◆ **What is being asked**
Find, in the records below, the line that contains "The image size is (618, 618)." and the line that contains "You are a GUI". Copy those two lines and everything between them exactly, but not the pictures.

- - -

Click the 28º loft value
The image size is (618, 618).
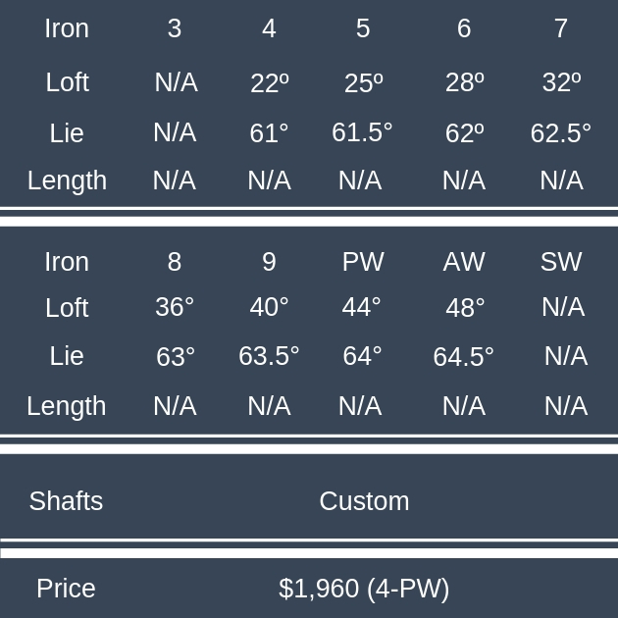(464, 82)
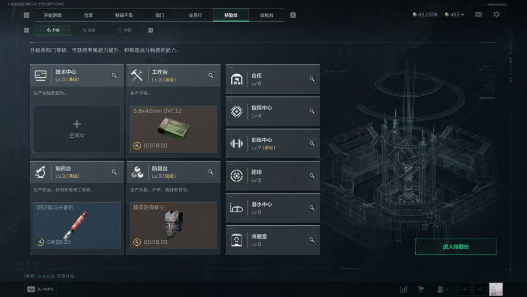Click the 训练中心 dumbbell icon
The image size is (527, 297).
point(236,144)
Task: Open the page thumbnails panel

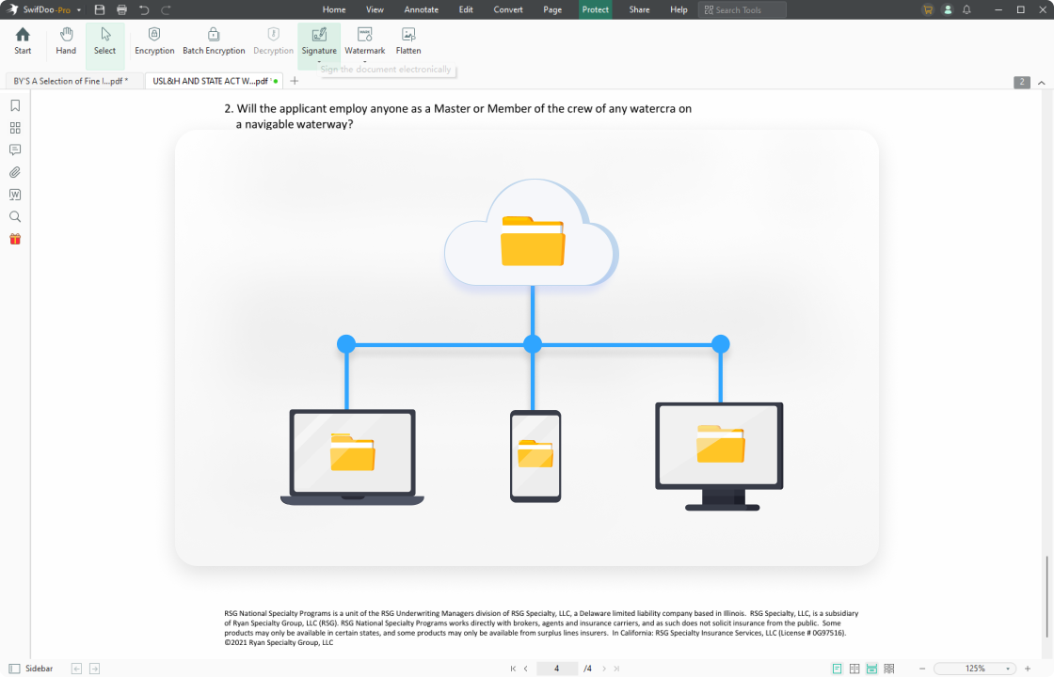Action: (15, 128)
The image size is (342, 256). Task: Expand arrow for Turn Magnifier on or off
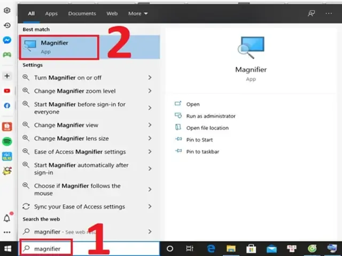(x=150, y=78)
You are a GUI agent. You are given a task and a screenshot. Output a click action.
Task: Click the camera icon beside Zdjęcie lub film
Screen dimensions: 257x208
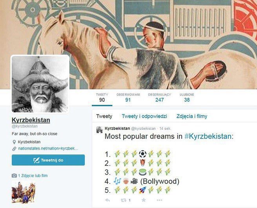click(14, 176)
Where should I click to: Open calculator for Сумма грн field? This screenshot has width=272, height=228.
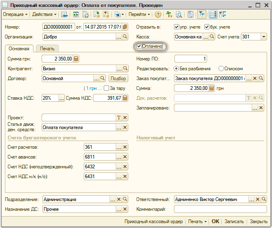(76, 59)
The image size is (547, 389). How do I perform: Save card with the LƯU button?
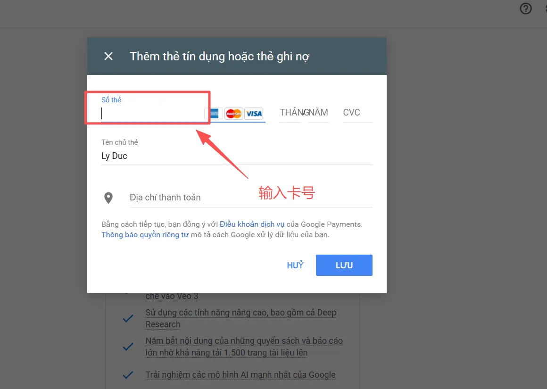coord(344,265)
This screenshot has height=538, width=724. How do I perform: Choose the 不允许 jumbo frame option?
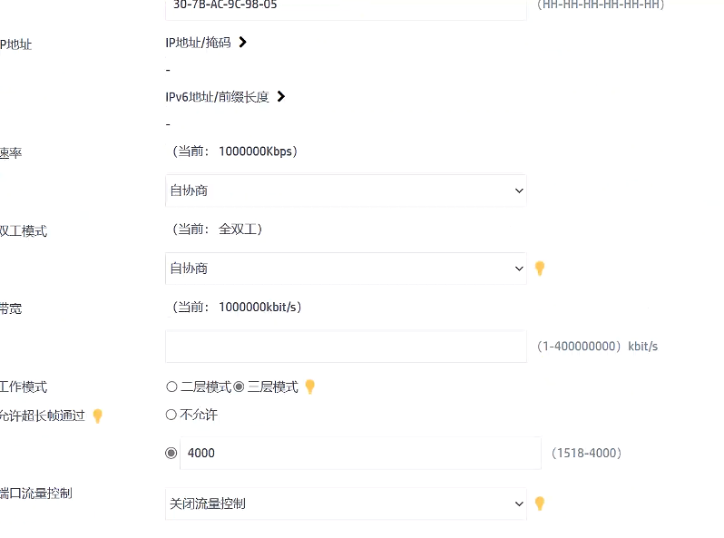point(171,415)
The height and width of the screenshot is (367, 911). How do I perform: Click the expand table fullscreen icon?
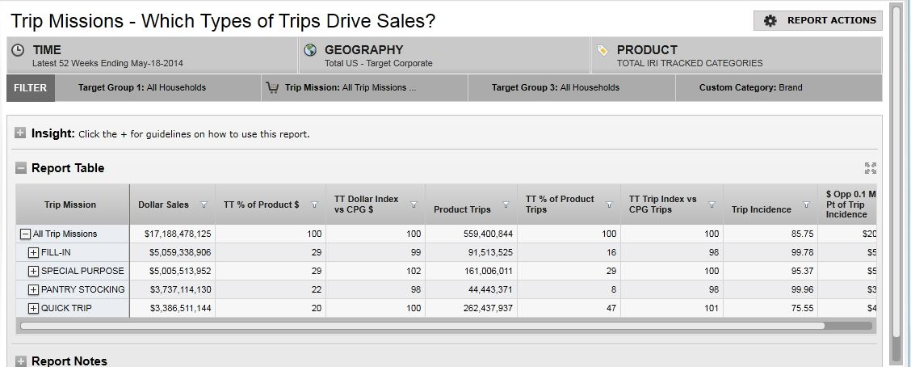click(x=870, y=168)

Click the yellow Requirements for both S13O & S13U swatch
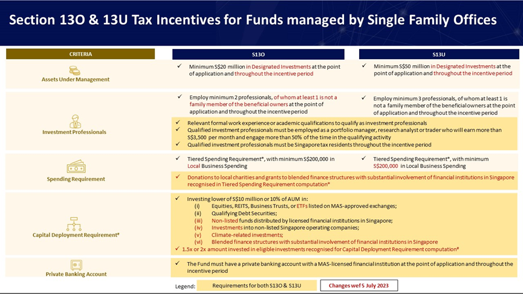point(256,286)
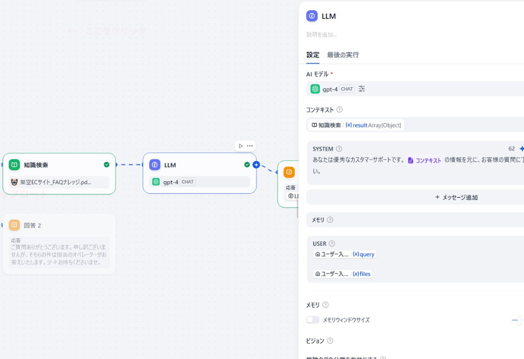
Task: Click the blue + icon on LLM node edge
Action: pos(255,164)
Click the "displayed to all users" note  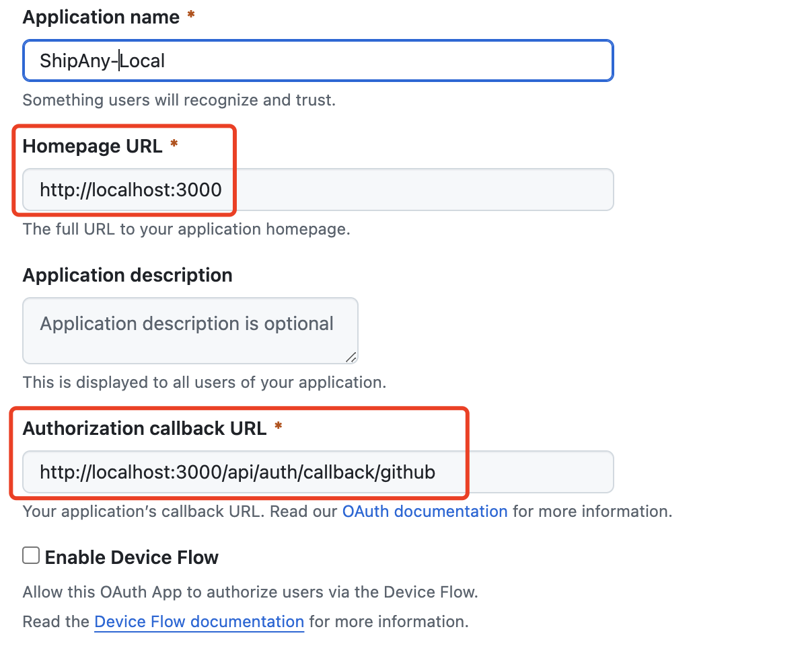coord(204,382)
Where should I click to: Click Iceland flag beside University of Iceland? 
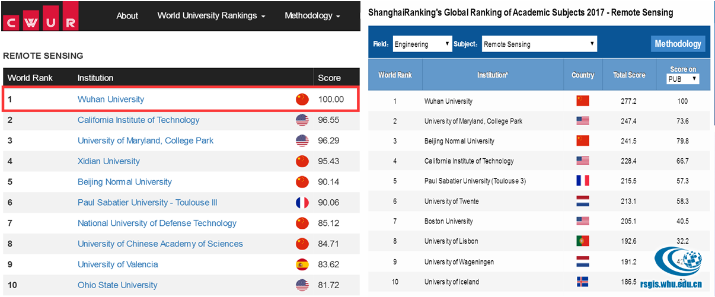[x=583, y=282]
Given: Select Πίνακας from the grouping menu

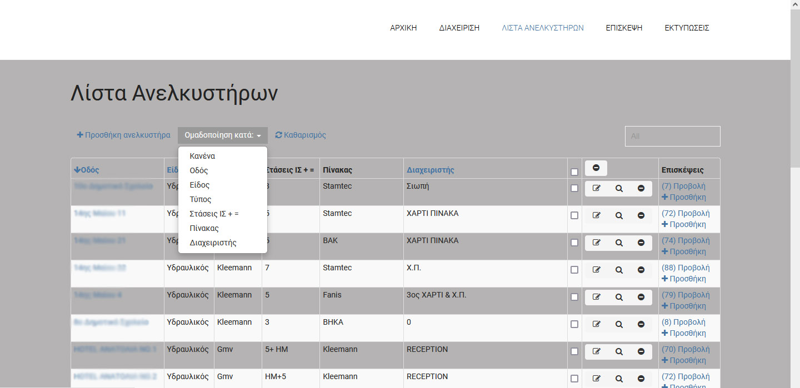Looking at the screenshot, I should click(204, 228).
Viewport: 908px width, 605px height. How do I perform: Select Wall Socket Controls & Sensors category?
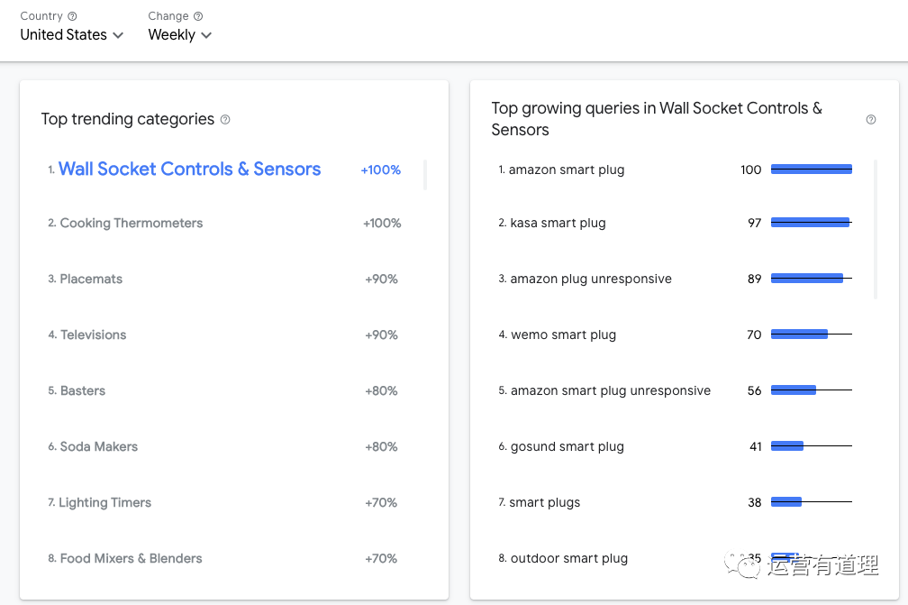[x=189, y=170]
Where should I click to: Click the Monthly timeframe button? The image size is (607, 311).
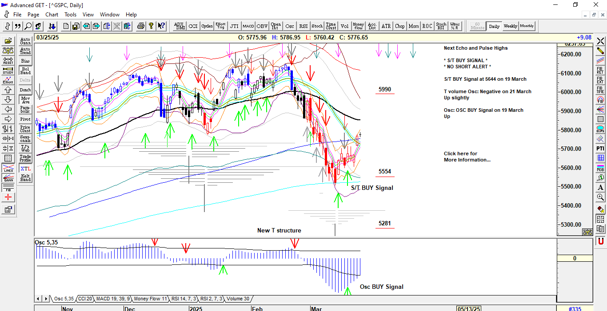pyautogui.click(x=527, y=26)
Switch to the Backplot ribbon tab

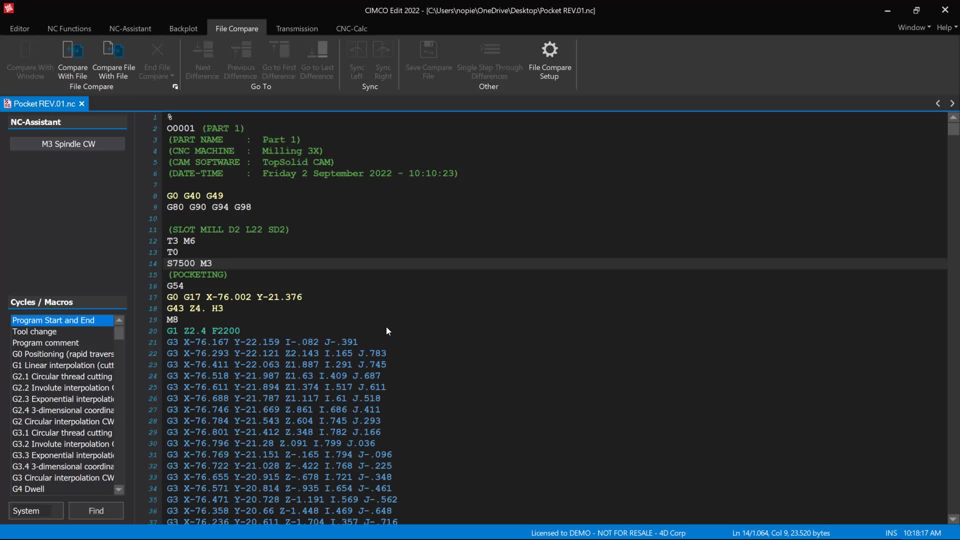point(183,29)
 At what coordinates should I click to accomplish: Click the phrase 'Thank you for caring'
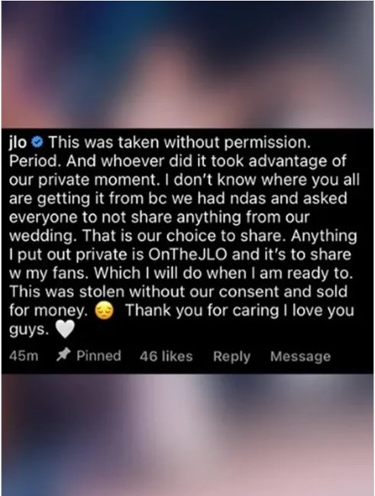[202, 311]
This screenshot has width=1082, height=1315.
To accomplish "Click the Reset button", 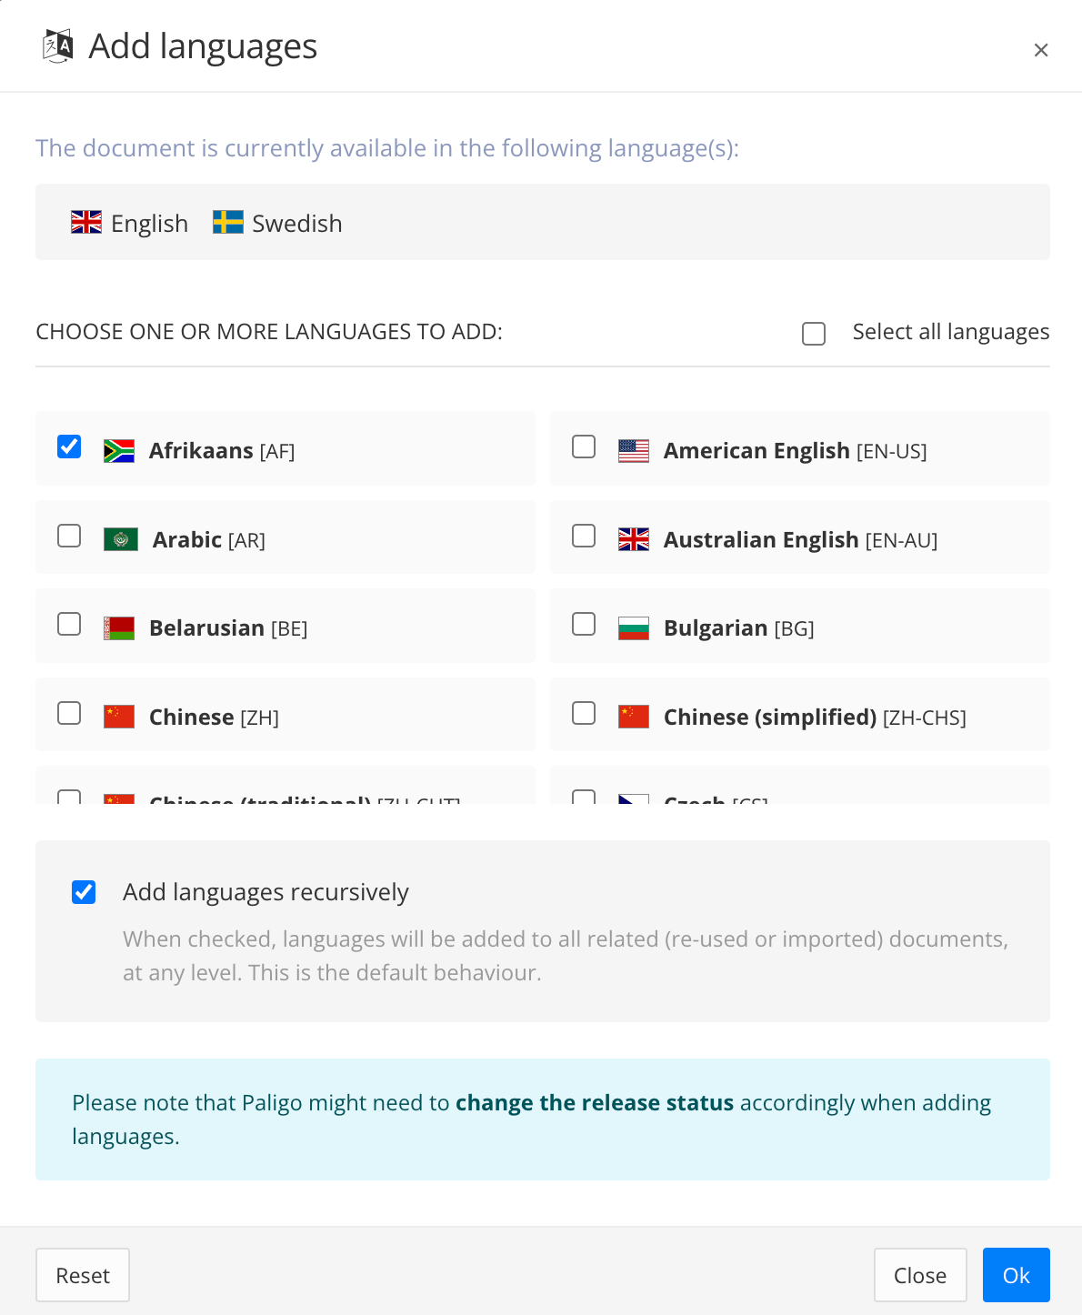I will [82, 1274].
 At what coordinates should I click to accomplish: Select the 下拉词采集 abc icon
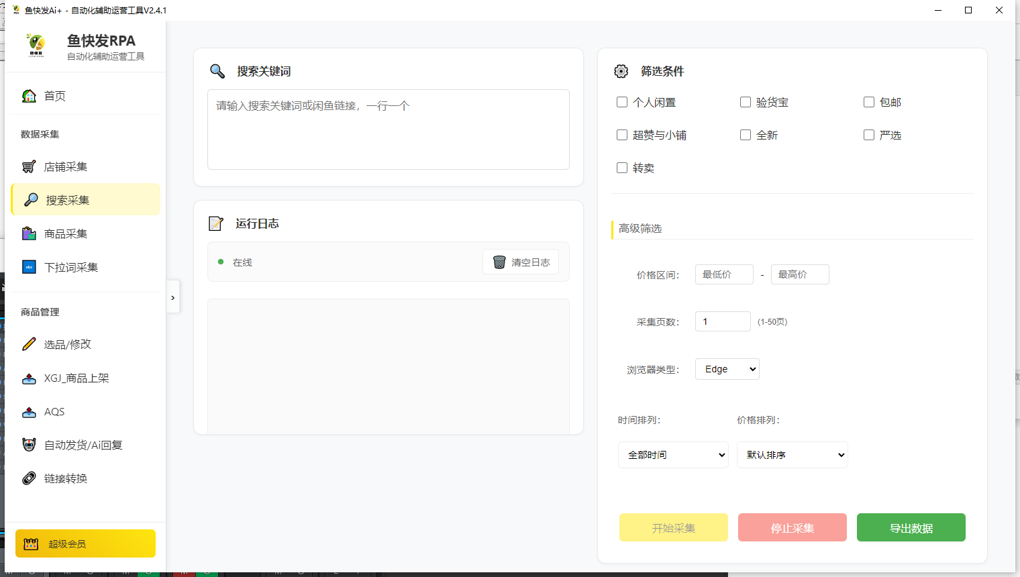point(29,267)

- - -

◆ **Written solution**
The image size is (618, 618).
(464, 82)
Click the 训练中心 dumbbell icon
The image size is (527, 297).
point(236,144)
Task: Open the page thumbnails panel

Action: (15, 128)
The image size is (342, 256). Task: Expand arrow for Turn Magnifier on or off
(x=150, y=78)
You are a GUI agent. You are given a task and a screenshot. Output a click action.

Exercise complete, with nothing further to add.